American Express and Carlson Wagonlit, the two biggest travel management companies in the business, agree on one thing: Mobile applications are the way corporate travel is going to be managed in the near future. Not just any mobile apps, either, but a suite of apps selected to make compliance with travel policy the easiest choice.
Where the two travel management companies differ is in how they plan to get there.
Amex is using app technology to push compliance on the front end, through approvals prior to purchase. “The best way to catch a traveler making a wrong decision is before they spend the money,” said Pedro Paredes, vice president of client solutions for American Express.
“We have tools, not necessarily through a mobile application, to help travelers as they buy,” he said. “Mobility comes in while you’re traveling, a message telling you to take the yellow cabs in Mexico rather than the green cabs, or to take the shuttle to the office rather than a car.”
American Express's Pre-Trip Auditor lets travel managers approve purchases in advance. A mobile module can push traveler itineraries and approval requests to managers’ mobile devices for faster response. And once travelers are on the road, mobileXtend lets managers text message reminders and advisories anywhere in the world.
A suite of apps
Carlson Wagonlit Travel (CWT) is approaching the issue of compliance differently. The company is pushing CWT Market, a suite of two dozen travel-related apps, to entice travelers to make the right choices to stay within policy. At the same time, CWT To Go gives travelers mobile access to itineraries and business travel agents, and lets managers message travelers directly.
“Travelers are going out on their own to collect the tools they think they need, especially if the company isn’t driving things,” said Brandon Balcom, CWT director of program engineering. “We want to give travelers the tools they need to manage their travel more effectively and improve their travel experience.
“If I have a better experience when I book in compliance, compliance improves. Travel becomes better both for the company and for the end user simultaneously,” he added. “In today’s world, company goals and traveler goals can move apart very quickly.”
Playing catch up
Both TMCs are trying to solve the same problem: Business travelers are plunging into the mobile world, while travel managers scramble to catch up.
Balcom said CWT calls it “app madness.” Some travel managers are so far behind they don’t even know where to begin.
“A lot of travel managers don’t know where to get started in the mobile application space,” he explained. “How do they point their travelers to the right tools? How do they ensure that their travelers are competent in the company program? CWT Market helps travel managers who don’t know where to turn. It helps deliver that comfort and gives travelers a wide base of tools that everyone knows will support the corporate travel program.”

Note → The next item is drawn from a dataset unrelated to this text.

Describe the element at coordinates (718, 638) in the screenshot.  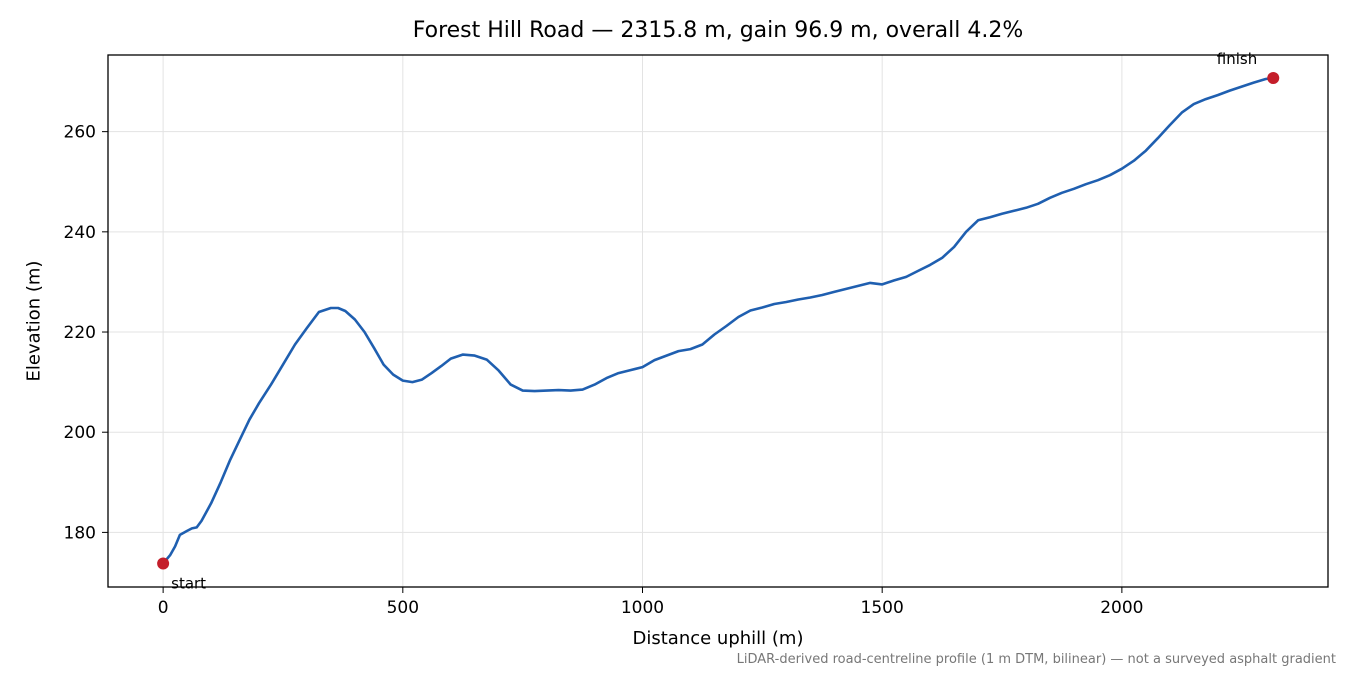
I see `x-axis-label: Distance uphill (m)` at that location.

Coming up: a single platform
CWT and Amex both envision a single platform that travelers can use to source a variety of apps that travel managers know and accept. If travelers can be trained to start with company-approved apps, travel managers can create policy that is built around those apps. The longer term goal is to help companies customize apps and app platforms to enhance compliance and travel productivity.
“Suppliers are getting tricky,” Paredes said. “Four or five years ago, the price of an air ticket was what you paid. With baggage fees and upgrade fees and all the other ancillaries, suppliers are trying to get directly into travelers’ pockets and eliminate the middle man, the travel manager.
“Anything that will make the traveler’s life easier and also help drive consistency between what the traveler needs to be most productive and what the company needs to save money is where the app world is headed.”
Standardization is coming, Paredes predicted. Just as companies have made Microsoft Office a standard for creating, using, and sharing business documents, expect particular apps to become the norm for specific travel-related tasks. But it’s not going to happen next week. Apps are a tool, not a goal.
“Not every traveler uses apps,” Balcom said, “especially those now-and-again travelers who don’t use smart phones or just got one and aren’t entirely comfortable with downloading apps. We have to remember that technology is not always an enabler. There is still that segment of the population that sees things as more confusing and more difficult if you give them more technology. Apps are just another way to do business.”